Another criticism of the book is the author’s constant reference to her subconscious and her inner goddess. I don’t have an inner goddess but I’m delighted for anyone who does. I do however have an extremely active inner monologue and it enjoyed the book too.  At least I think it did.  It certainly stayed quiet when I was reading it.  Part of the reason I liked this book was because I felt that I identified with the female lead. I found her believable, she often didn’t know what to do – I often don’t know what to do. She feels unattractive – I often feel unattractive (although actually I believe she is very beautiful really, sadly I am not), she has negative voices in her head………………..ok enough along those lines.
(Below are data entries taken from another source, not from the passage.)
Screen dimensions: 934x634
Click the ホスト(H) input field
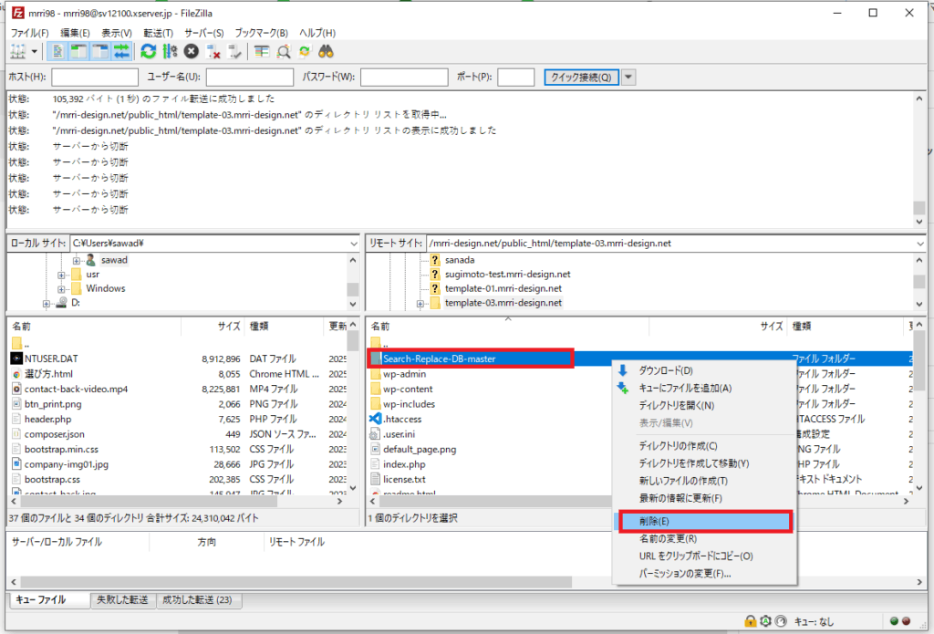[95, 78]
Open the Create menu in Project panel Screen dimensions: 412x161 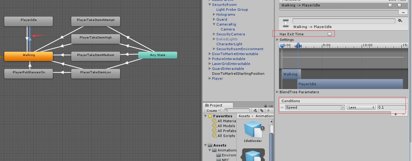tap(213, 111)
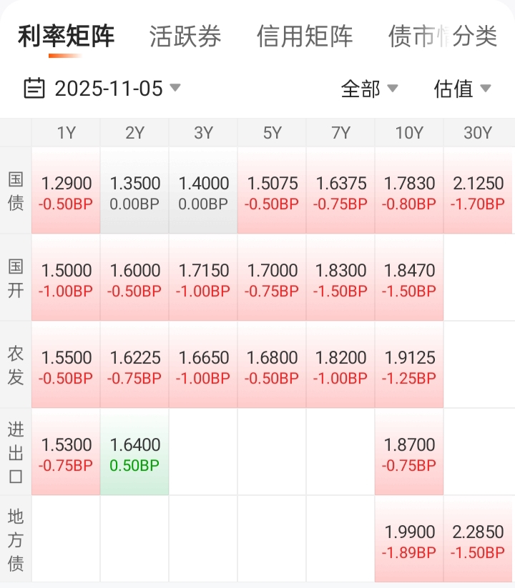This screenshot has width=515, height=588.
Task: Tap the 分类 button at top right
Action: (x=476, y=36)
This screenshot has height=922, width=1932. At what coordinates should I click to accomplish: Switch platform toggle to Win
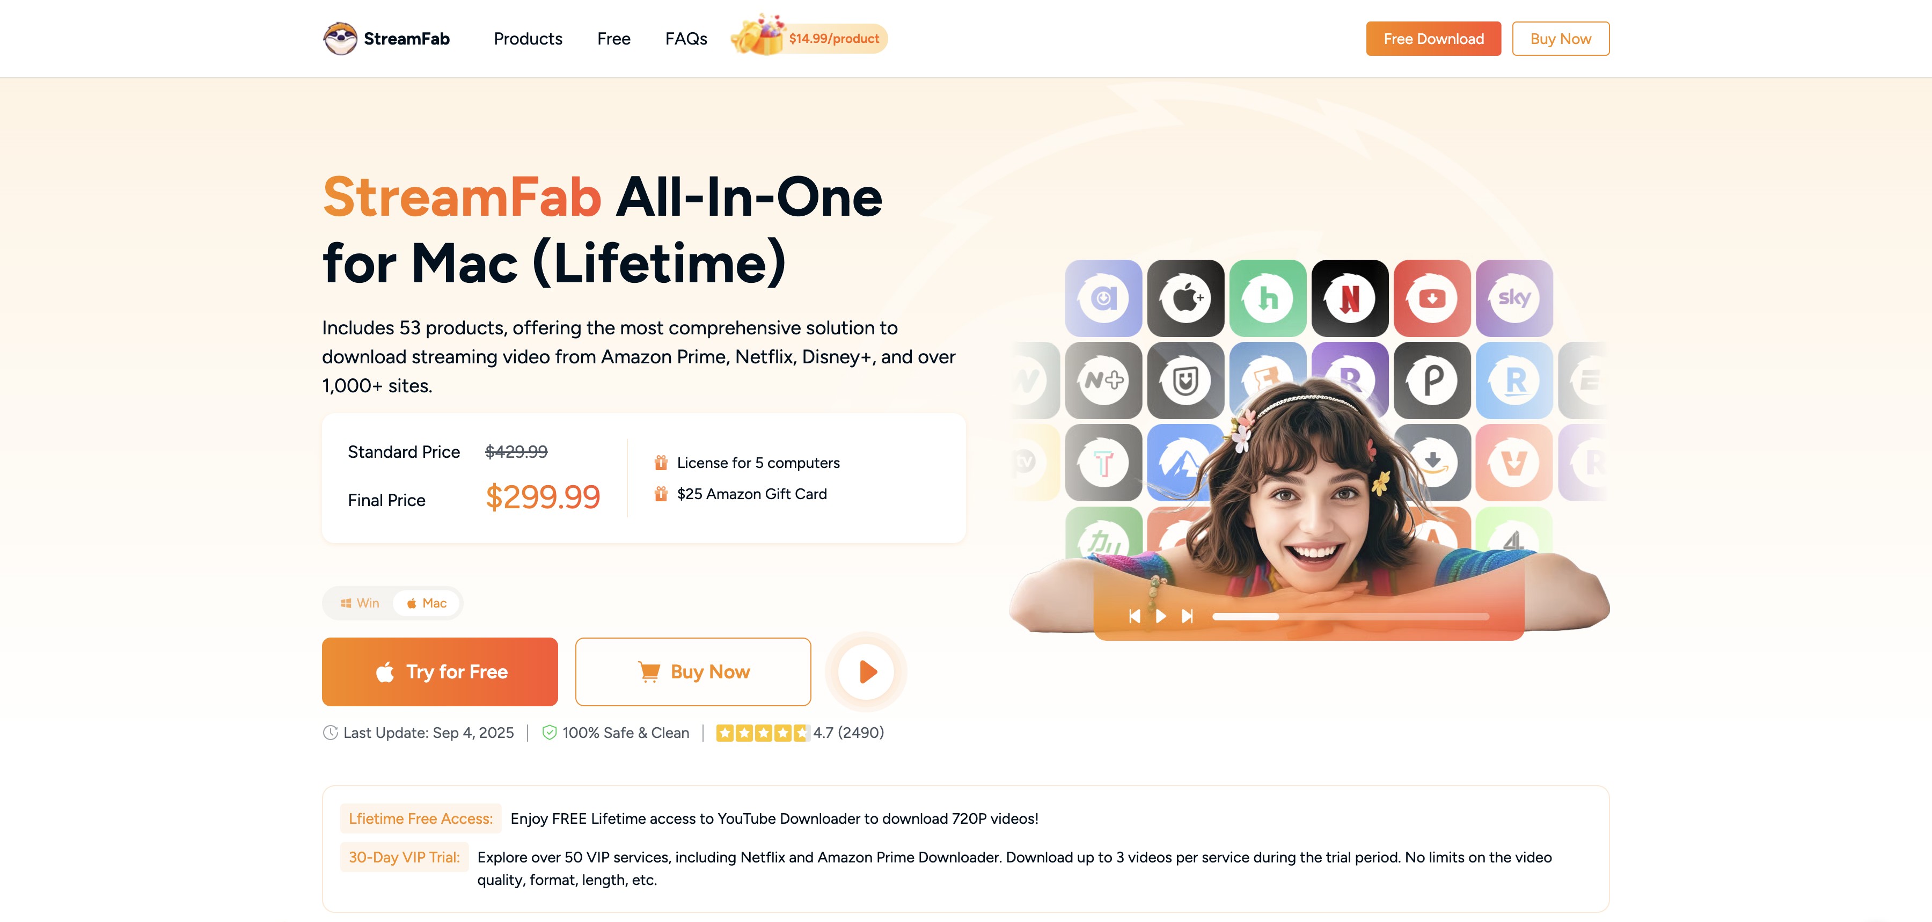tap(359, 603)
Maybe the book is badly written but what does that mean in this day and age? People aren’t reading anymore. We spend most of our time watching movies or box sets on our electronic devices. Or we communicate via Twitter and Facebook. I know people who proudly state they don’t read books, only magazines. Suddenly a book comes along that these people want to read. A whole new (old) media has been opened up to the masses but a certain subgroup of the population are standing in the corner tut-tutting and muttering to each other ‘she doesn’t use nearly enough metaphors.’ I have read the whole of David Copperfield (and that is three weeks of my life I would dearly like back). Is it well written? Apparently so. Did I enjoy reading about every little piece of scenery along the way in the minutest detail? No I did not.

There is nothing new in 50 shades of grey.  It is a love story. There is a little bit of spanking. It’s not erotic fiction, it’s not porn, and it’s certainly not mummy porn (although I am a mummy so maybe I am blinded by this). It is the age old tale of two people trying to reconcile their differences in order that they can build a life together.

I like populist fiction. I liked Twilight, I liked The Hunger Games. I like reading compelling, fast paced stories about characters who remind me a little bit of myself. I like being transported to another world where I don’t have to worry about the mould along the side of our bath. So there it is, I’ve outed myself. I will probably lose half of my followers and most of my friends on Facebook. I will be ousted from the book festival committee least I contaminate Ian Rankin with my prole like tendencies. But………..before you all judge me………just try reading it. Take your snidey, I don’t want to like this so I shan’t hat off. Don’t read it out loud to your friends in a supercilious ‘aren’t we clever’ kind of way. Sneak off to your bedroom like a teenager, suspend disbelief and just give it a try. It will only take you four hours which is a lot less time than I invested in David Copperfield…………..

What you still don’t like it?

Is it wrong that I feel a little bit sorry for you?